W MSW jest zmiana i, jak mówi opozycja, to wcale nie jest "dobra zmiana". Szef resortu, Mariusz Kamiński i jego nowy podwładny Maciej Wąsik mają wiele wspólnego. Obaj byli skazani, obaj też ułaskawieni przez prezydenta Dudę. Teraz obaj mają pod ręką służby specjalne i mundurowe.
Opozycja sejmowa uważa, że zamiana Jarosława Zielińskiego na Macieja Wąsika to zła wiadomość.
- Zła dla Polski, ale dla pana Kamińskiego na pewno dobra, bo to jego koleś - uważa Włodzimierz Czarzasty z SLD.
Ministrem spraw wewnętrznych jest Mariusz Kamiński a jego zastępcą Maciej Wąsik. Nadzorują teraz służby specjalne i zarazem mundurowe. W tym policję.
- Jest to władza skupiona w jednych rękach, mogąca inwigilować, kontrolować obywateli - mówi Wiesław Szczepański z KP Lewicy.
Za nadużycia w działaniach CBA obaj byli nieprawomocnie skazani na trzy lata więzienia i zostali ułaskawieni przez prezydenta Dudę. Dla opozycji to był pierwszy przypadek złamania zasad praworządności za rządów PiS-u. Natomiast sędzia, który ich skazał, stał się dla PiS-u pierwszym wrogiem w rozpoczętej potem walce z polskim sądownictwem.
O wiceministrze Wąsiku sędzia mówił, że bardzo interesuje się życiem innych ludzi. 6200 - tyle razy miał podsłuchiwać różne osoby minister Wąsik. Takie liczby pojawiły się w pracach komisji naciskowej po pierwszych rządach PiS-u. Specjalną aparaturę wiceminister miał mieć w gabinecie.
- Wykonywał dobrze swoje obowiązki w czasach, kiedy był wiceszefem Centralnego Biura Antykorupcyjnego - jest zdania Jacek Sasin, wicepremier z obozu Zjednoczonej Prawicy.
Ludwik Dorn był wtedy ministrem spraw wewnętrznych.
- Są zafascynowani służbami specjalnymi i widzą w nich narzędzie przebudowy społeczeństwa i także walki politycznej - opowiada Ludwik Dorn.
"Pomieszanie prawd z nieprawdami"
W ostatnich latach pojawiły się informacje, że ministrowie Wąsik i Kamiński byli także znajomymi głównych oskarżonych w aferze reprywatyzacyjnej. Pojawiły się zdjęcia, ale i zaprzeczenia.
- Jest to manipulacja. Pomieszanie prawd z nieprawdami.

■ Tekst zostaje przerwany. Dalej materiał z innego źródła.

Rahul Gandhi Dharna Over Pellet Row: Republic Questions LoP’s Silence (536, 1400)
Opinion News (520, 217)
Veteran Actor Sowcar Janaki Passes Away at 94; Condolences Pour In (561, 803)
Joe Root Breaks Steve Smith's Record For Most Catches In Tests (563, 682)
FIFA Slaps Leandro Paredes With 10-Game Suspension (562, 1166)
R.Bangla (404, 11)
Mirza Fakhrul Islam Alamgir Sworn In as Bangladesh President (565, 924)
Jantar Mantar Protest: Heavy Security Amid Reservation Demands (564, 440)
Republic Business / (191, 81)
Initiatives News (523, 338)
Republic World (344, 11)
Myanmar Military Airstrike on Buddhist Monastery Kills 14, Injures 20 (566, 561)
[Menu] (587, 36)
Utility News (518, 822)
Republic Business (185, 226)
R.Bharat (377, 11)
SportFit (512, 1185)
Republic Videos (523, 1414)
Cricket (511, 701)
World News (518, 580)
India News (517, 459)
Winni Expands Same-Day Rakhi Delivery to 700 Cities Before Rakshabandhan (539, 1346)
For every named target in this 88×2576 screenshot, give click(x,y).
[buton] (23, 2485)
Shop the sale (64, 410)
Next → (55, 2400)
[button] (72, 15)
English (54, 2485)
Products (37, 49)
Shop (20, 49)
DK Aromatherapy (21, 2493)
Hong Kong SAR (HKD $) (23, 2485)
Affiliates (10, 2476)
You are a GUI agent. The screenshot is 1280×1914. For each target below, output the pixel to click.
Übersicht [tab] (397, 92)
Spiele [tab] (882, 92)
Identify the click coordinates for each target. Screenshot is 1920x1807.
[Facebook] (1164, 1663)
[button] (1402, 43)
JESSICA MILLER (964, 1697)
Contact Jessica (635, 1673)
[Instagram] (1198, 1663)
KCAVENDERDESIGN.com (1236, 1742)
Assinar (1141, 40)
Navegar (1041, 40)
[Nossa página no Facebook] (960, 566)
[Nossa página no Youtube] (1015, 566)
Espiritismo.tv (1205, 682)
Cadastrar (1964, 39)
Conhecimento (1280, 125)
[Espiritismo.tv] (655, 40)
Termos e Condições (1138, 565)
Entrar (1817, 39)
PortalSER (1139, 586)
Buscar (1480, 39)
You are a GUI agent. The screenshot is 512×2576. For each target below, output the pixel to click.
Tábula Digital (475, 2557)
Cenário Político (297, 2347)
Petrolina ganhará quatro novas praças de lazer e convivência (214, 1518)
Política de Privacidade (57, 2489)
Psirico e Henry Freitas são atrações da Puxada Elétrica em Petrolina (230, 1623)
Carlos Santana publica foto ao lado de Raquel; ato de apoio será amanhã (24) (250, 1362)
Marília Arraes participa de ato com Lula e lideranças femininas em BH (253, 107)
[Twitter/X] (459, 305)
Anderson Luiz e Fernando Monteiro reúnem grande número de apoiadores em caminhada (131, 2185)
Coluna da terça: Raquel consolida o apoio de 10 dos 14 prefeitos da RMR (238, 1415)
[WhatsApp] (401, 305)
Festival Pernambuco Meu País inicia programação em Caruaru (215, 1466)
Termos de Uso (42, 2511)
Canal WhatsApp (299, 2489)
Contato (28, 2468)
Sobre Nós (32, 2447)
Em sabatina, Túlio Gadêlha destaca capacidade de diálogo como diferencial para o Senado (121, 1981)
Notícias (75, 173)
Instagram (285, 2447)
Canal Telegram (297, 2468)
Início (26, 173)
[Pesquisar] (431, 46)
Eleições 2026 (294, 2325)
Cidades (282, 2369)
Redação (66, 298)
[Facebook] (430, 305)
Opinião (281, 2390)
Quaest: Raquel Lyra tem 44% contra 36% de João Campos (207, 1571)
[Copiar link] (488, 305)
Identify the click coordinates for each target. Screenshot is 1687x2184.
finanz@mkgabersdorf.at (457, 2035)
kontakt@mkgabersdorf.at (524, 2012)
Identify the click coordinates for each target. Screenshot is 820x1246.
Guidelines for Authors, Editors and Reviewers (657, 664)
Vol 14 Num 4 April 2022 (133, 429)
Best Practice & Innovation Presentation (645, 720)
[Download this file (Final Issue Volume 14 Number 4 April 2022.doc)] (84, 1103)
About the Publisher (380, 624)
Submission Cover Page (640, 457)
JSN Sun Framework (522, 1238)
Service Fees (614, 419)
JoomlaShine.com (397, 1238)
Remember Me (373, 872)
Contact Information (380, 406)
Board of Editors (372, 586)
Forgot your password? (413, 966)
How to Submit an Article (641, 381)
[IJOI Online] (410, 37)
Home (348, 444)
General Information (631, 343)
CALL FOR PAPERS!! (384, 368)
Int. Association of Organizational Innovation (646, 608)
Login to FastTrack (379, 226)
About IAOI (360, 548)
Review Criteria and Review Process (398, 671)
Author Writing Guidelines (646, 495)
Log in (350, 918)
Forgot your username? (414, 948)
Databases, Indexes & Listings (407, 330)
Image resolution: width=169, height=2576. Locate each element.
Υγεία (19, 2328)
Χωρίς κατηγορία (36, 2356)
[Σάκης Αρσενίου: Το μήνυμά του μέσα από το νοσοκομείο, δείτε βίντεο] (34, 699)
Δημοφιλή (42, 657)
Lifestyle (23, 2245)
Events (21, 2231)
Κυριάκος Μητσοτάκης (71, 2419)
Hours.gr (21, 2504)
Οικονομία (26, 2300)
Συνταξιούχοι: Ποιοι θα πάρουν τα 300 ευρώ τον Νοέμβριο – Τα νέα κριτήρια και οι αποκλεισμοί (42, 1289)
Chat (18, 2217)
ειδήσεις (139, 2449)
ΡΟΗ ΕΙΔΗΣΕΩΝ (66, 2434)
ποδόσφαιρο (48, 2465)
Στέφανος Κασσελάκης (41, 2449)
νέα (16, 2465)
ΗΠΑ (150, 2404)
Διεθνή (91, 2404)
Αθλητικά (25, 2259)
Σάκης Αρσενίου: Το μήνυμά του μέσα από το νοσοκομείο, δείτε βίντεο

To są kłamstwa - mówił Maciej Wąsik.
Ostatnio padły też pytania o system Pegasus, który miał zostać zakupiony dla polskich służb, a który pozwala na zdalne przeglądanie zawartości telefonów komórkowych.
- Służby działają na podstawie prawa. Stosują formy i metody pracy operacyjnej, które są niejawne - tłumaczył Maciej Wąsik.
- Jak ktoś nie ma nic do ukrycia, to się nie ma czego obawiać - jest zdania Jacek Sasin.
Opozycja myśli dokładnie odwrotnie i ostrzega, że dla wszystkich skończyła się beztroska epoka ministra Zielińskiego.